★★★☆☆

99 min | PG | June 11, 2021 | Netflix

A Shanghai delivery kid finds a magic teapot and the deflated dragon inside owes him three wishes. He wants the rich girl he loved before money pulled her away. It is Aladdin with chopsticks, and it never once pretends otherwise.

Din is a Shanghai food-delivery kid who loves a childhood friend now lifted into wealth and out of his reach. He finds a battered teapot that releases Long, a dragon who grants three wishes. Aladdin built this machine first and Chris Appelhans does not pretend otherwise. The film transplants the lamp to modern China and asks the same question. It wants to know what a poor boy actually wants when he can have anything.

Jimmy Wong voices Din with a guilelessness that keeps the character grounded.

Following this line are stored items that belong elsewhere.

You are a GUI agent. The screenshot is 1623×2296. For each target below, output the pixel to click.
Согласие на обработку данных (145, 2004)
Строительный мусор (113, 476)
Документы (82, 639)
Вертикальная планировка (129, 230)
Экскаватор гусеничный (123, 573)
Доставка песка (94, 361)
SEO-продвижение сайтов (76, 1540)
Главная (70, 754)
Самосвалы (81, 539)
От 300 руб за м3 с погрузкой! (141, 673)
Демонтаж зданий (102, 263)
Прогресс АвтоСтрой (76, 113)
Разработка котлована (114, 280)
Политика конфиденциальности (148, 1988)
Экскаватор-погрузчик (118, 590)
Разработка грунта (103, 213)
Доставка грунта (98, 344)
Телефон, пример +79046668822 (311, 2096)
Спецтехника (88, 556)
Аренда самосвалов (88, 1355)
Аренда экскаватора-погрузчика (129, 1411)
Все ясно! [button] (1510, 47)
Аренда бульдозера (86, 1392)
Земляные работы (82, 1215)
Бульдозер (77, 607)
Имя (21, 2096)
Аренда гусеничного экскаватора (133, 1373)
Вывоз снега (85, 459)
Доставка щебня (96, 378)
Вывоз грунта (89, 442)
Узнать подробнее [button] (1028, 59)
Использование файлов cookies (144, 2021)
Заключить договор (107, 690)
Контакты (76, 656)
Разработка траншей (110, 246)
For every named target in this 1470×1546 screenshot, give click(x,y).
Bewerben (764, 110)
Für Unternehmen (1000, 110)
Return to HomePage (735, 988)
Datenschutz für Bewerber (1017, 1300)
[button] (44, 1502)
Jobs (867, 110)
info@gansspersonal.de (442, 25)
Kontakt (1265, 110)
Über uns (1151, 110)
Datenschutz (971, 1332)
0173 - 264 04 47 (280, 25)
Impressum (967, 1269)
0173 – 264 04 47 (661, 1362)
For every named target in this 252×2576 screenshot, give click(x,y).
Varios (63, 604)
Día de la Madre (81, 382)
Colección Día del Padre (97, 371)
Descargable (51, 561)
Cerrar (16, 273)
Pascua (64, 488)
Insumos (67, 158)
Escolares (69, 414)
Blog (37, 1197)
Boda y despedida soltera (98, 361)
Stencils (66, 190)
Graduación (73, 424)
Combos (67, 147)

He plays Din as a kid who cannot imagine wishing for himself, and that flaw drives the whole story. John Cho voices Long as a deflated cosmic bureaucrat. Cho lands the comedy by underplaying the magic and treating ten thousand years of servitude as a tedious job. Constance Wu voices Din’s mother with a working-parent weariness that the script earns in a handful of small scenes. Aaron Yoo and Jimmy O. Yang chew through their goon dialogue with cartoon menace that the film does not need but enjoys anyway.

Appelhans writes and directs his first feature and builds the visuals around the gap between Din’s cramped apartment and the chrome towers above it. The animation contrasts the wet, lived-in streets with the cold polish of the rich. Long’s transformations push the strongest images, with the dragon’s body uncoiling in gold against flat night skies. The action beats run loud and broad, and the slapstick aims squarely at children. Appelhans stages the quiet conversations between Din and Long with more care than the chases, and those scenes carry the film.

Wish Dragon knows exactly what it is and does not strain to be more. The borrowed structure delivers the beats on schedule and the jokes pitch young. The film works best when it drops the spectacle and lets Din and Long talk about what wealth actually buys. It does not reinvent the wish-fulfillment fable. It tells it cleanly and means every sentiment it reaches for.